Efron Bradley
Department of Statistics, Sequoia Hall, 390 Serra Mall, Stanford, CA 94305-4065.
Ann Appl Stat. 2009 Jan 1;3(3):922-942. doi: 10.1214/09-AOAS236.
Having observed an m x n matrix X whose rows are possibly correlated, we wish to test the hypothesis that the columns are independent of each other. Our motivation comes from microarray studies, where the rows of X record expression levels for m different genes, often highly correlated, while the columns represent n individual microarrays, presumably obtained independently.

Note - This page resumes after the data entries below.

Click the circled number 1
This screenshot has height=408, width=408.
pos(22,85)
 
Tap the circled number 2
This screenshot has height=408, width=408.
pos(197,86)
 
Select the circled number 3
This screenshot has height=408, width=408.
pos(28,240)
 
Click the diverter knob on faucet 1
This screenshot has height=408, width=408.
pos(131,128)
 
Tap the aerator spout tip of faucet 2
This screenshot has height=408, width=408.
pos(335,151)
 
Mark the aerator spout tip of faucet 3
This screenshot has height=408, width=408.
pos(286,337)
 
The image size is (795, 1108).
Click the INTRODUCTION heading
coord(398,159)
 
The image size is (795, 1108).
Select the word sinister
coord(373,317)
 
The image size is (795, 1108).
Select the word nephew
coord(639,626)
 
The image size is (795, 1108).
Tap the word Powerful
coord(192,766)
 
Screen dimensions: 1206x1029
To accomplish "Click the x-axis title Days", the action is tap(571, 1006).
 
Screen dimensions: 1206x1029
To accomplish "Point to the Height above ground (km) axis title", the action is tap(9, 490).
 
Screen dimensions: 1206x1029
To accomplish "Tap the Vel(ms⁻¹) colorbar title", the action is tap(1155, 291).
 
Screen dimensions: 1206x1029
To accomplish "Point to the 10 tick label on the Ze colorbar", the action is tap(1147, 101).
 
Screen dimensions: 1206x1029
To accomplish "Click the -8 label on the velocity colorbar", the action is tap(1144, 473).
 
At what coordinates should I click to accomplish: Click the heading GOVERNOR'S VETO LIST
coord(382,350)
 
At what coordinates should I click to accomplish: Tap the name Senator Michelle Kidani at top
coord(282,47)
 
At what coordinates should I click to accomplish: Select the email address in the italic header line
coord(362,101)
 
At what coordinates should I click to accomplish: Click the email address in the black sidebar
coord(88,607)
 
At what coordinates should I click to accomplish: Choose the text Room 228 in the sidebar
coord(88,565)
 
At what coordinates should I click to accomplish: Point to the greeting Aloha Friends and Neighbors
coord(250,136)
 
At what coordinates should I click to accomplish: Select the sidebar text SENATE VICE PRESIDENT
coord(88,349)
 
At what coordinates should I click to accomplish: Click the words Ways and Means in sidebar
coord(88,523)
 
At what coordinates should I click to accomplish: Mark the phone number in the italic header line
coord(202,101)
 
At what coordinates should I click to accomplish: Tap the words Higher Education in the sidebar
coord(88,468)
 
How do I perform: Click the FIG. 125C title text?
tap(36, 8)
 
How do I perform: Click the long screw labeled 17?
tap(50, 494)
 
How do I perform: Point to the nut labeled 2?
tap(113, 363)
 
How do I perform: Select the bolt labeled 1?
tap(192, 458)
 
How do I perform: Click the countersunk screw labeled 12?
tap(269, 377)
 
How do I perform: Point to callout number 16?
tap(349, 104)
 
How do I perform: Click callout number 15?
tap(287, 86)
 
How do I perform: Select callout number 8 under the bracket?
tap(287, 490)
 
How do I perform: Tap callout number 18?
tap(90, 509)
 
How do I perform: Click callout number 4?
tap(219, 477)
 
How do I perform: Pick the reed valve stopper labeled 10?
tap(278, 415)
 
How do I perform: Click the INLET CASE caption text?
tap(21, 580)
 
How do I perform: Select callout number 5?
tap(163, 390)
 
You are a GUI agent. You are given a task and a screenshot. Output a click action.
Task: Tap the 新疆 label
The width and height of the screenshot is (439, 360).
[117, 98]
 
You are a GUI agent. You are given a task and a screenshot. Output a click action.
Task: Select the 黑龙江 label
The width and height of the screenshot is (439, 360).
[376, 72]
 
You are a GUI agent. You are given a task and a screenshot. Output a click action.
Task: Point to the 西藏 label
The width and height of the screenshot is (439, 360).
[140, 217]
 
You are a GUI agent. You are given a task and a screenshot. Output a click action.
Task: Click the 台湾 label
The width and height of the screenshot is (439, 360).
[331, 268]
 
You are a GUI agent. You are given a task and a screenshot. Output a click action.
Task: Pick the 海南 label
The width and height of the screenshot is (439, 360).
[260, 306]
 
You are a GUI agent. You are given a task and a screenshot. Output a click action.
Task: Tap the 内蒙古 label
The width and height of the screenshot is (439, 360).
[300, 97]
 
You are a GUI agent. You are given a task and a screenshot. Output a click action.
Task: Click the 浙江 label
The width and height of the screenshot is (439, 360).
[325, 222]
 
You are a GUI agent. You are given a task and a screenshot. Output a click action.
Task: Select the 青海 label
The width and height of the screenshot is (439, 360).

The presumption of independence underlies all the familiar permutation, cross-validation, and bootstrap methods for microarray analysis, so it is important to know when independence fails. We develop nonparametric and normal-theory testing methods. The row and column correlations of X interact with each other in a way that complicates test procedures, essentially by reducing the accuracy of the relevant estimators.
在观察了一个(m\times n)矩阵(X)(其行可能相关)之后,我们希望检验列彼此独立的假设。我们的动机来自微阵列研究,其中(X)的行记录了(m)个不同基因的表达水平,这些基因通常高度相关,而列代表(n)个单独的微阵列,据推测是独立获得的。独立性假设是所有常见的微阵列分析排列、交叉验证和自助法的基础,所以了解独立性何时不成立很重要。我们开发了非参数和正态理论检验方法。(X)的行相关性和列相关性以一种使检验程序复杂化的方式相互作用,本质上是通过降低相关估计量的准确性来实现的。